• **Listed entries**:
▼▼▼

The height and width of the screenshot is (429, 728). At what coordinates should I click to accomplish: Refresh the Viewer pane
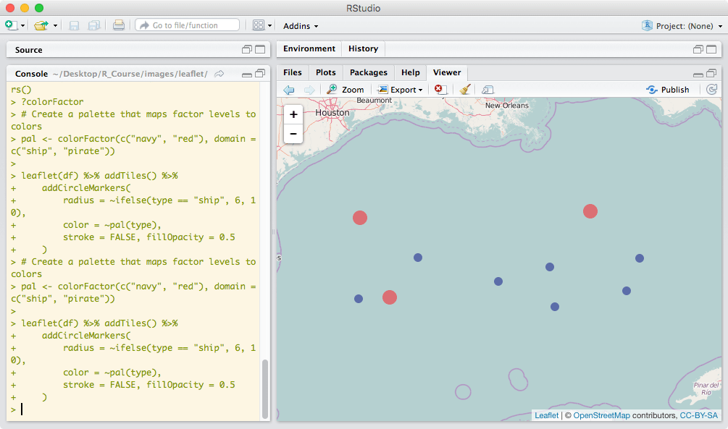[712, 90]
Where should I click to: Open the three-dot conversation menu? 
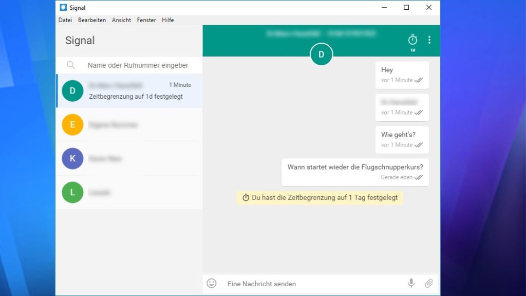coord(429,40)
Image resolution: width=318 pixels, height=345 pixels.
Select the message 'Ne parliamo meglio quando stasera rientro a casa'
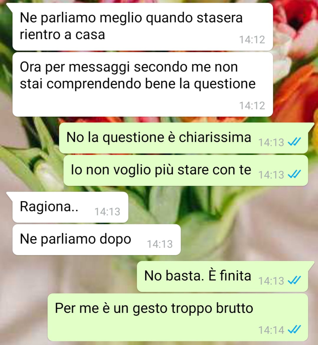point(143,27)
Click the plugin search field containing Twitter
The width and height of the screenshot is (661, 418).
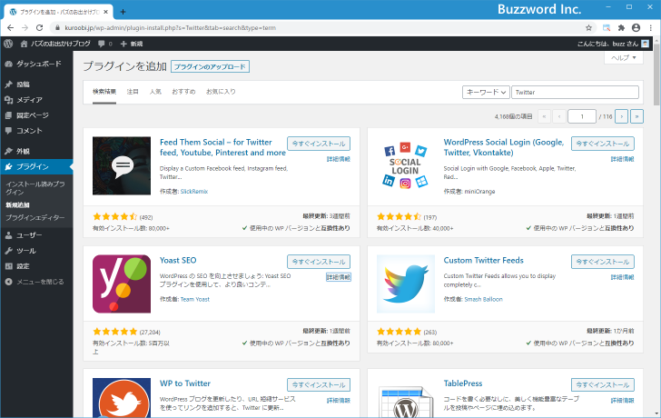pos(575,92)
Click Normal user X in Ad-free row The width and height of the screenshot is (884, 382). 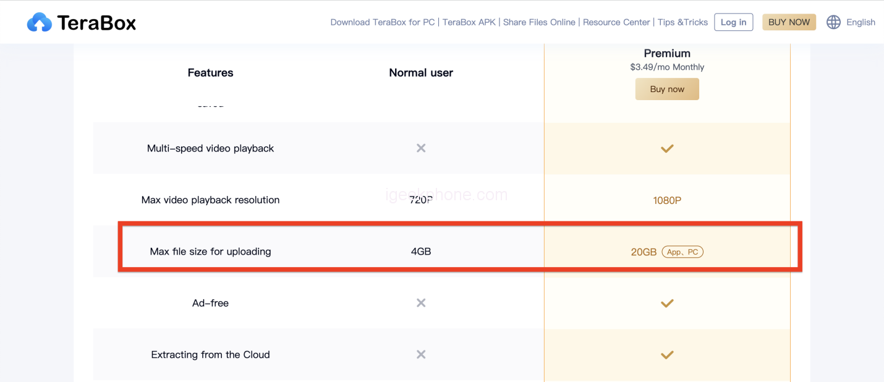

▲▲▲

Leave the pictures out and print the records above exactly as they stand.

The height and width of the screenshot is (429, 728). At what coordinates should I click to accomplish: Refresh the Viewer pane
[712, 90]
Where should I click to: Open the three-dot conversation menu? 
coord(429,40)
Image resolution: width=318 pixels, height=345 pixels.
Select the message 'Ne parliamo meglio quando stasera rientro a casa'
point(143,27)
Click the plugin search field containing Twitter
The width and height of the screenshot is (661, 418).
pos(575,92)
Click Normal user X in Ad-free row The width and height of the screenshot is (884, 382). 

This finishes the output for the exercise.